(Items from a dataset)
• • • •
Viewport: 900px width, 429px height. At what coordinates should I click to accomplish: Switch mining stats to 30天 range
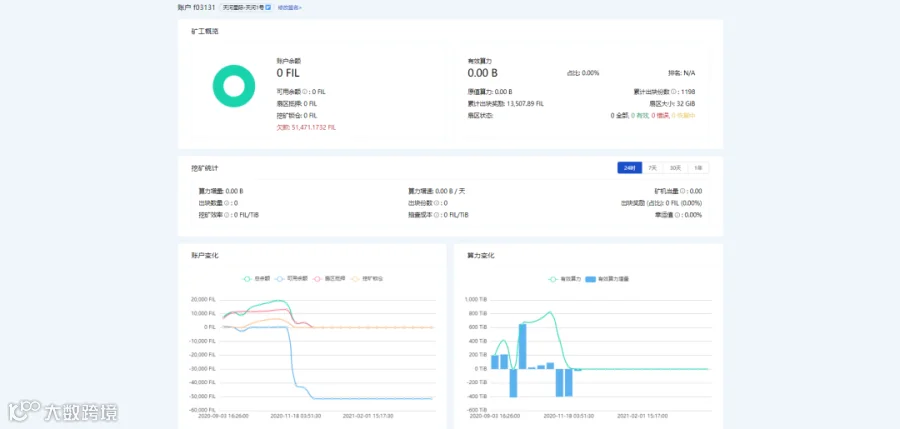(x=675, y=168)
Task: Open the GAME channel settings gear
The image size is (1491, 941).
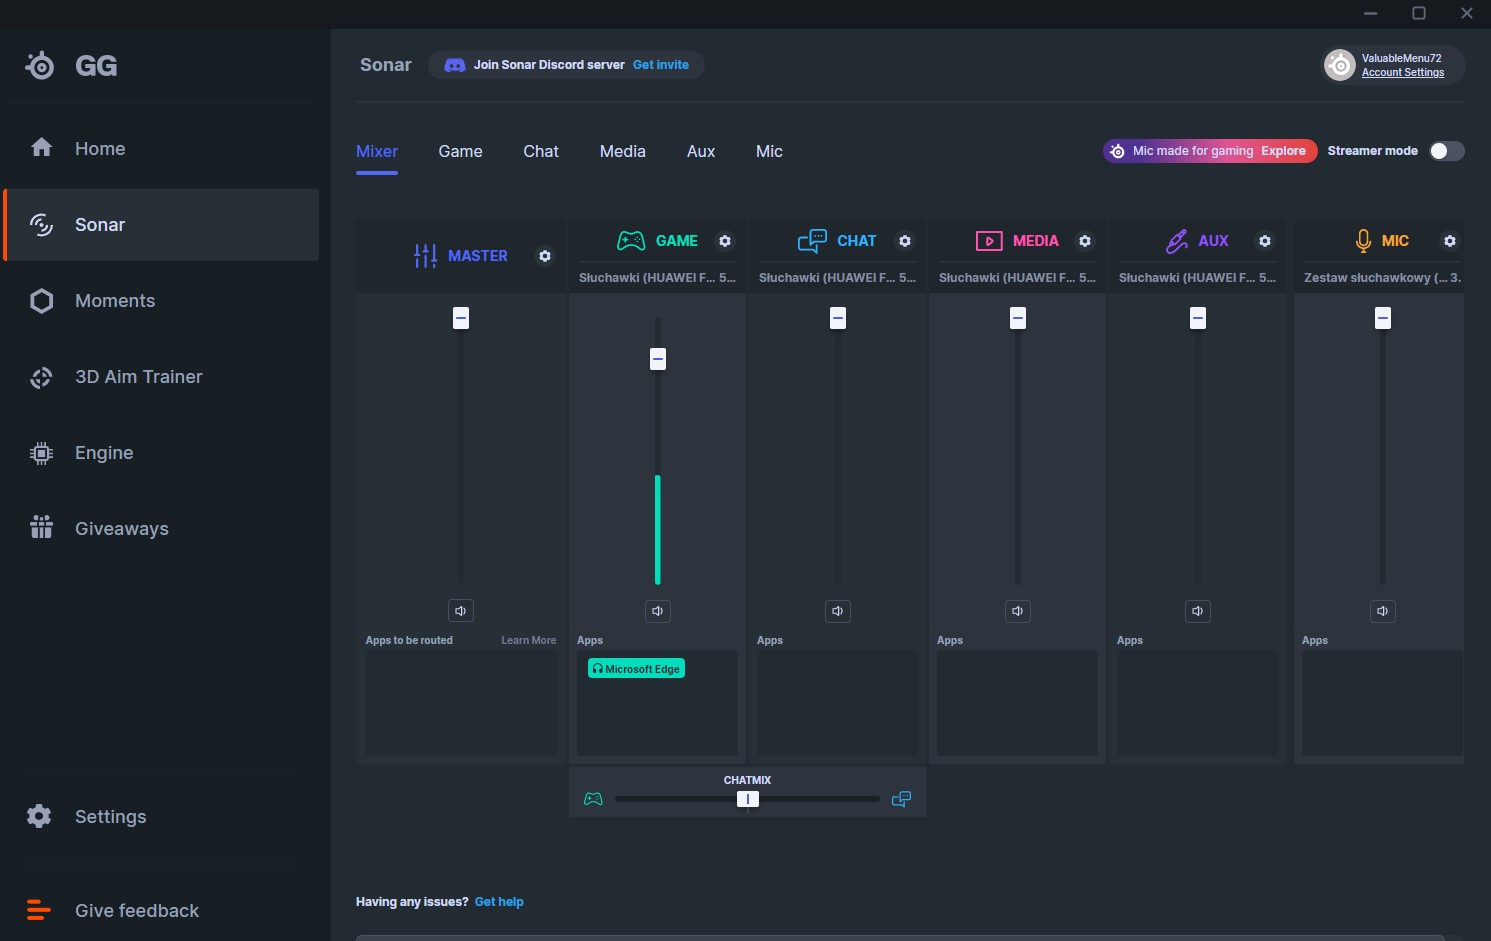Action: point(725,241)
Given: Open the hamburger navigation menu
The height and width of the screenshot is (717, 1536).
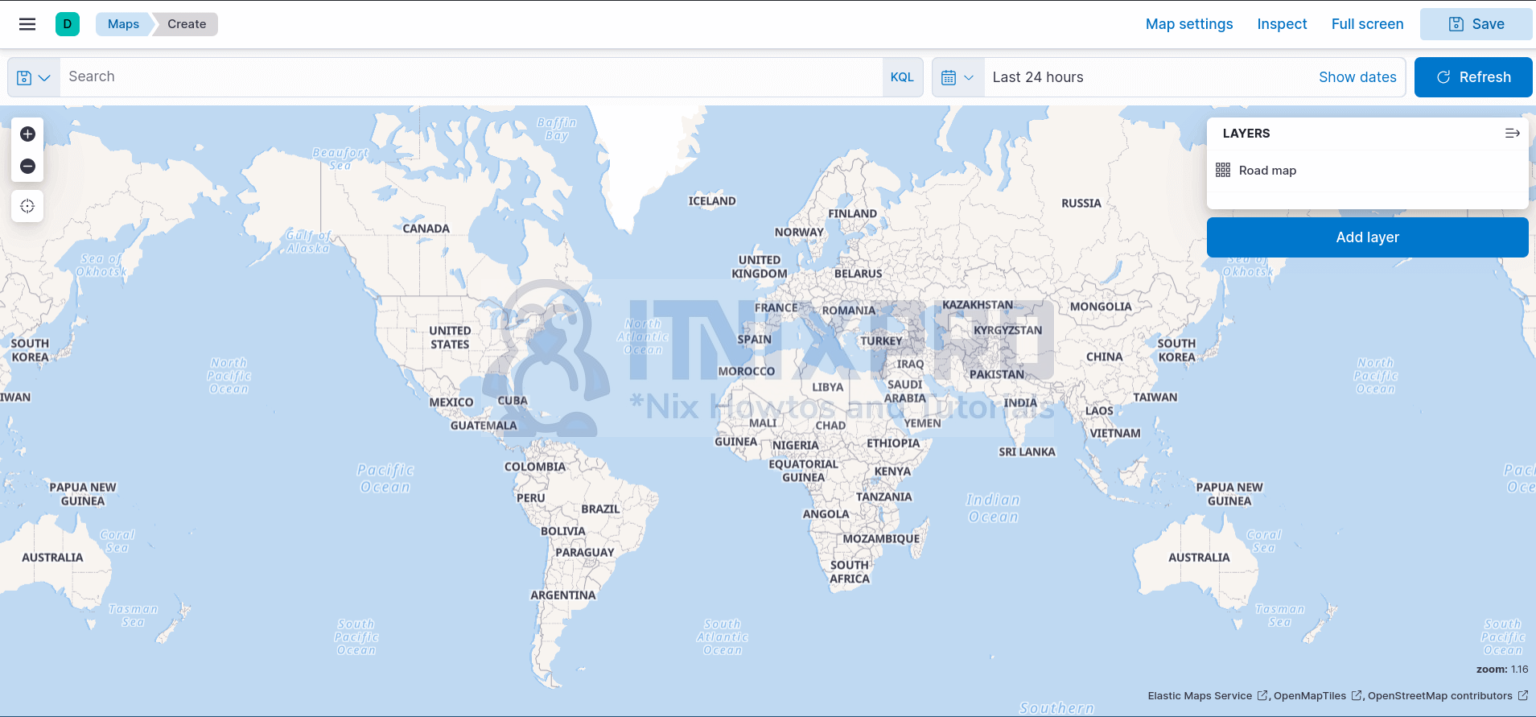Looking at the screenshot, I should click(x=27, y=24).
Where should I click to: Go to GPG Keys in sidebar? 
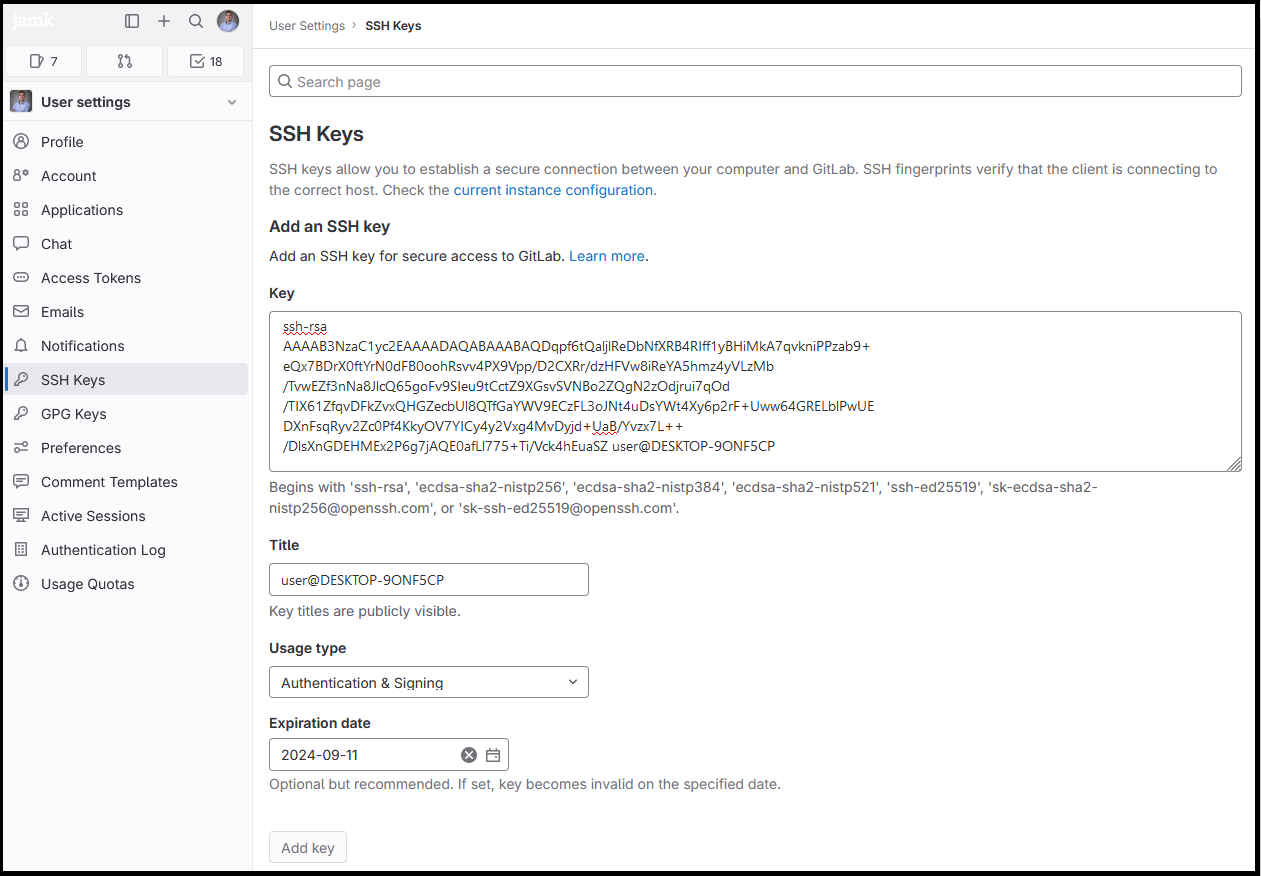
• • • •
■ **TASK INSTRUCTIONS**
Check each line above for the word "Open" and copy every line that has it.

■ **WORKED SOLUTION**
Task: Open the GAME channel settings gear
Given: Open the hamburger navigation menu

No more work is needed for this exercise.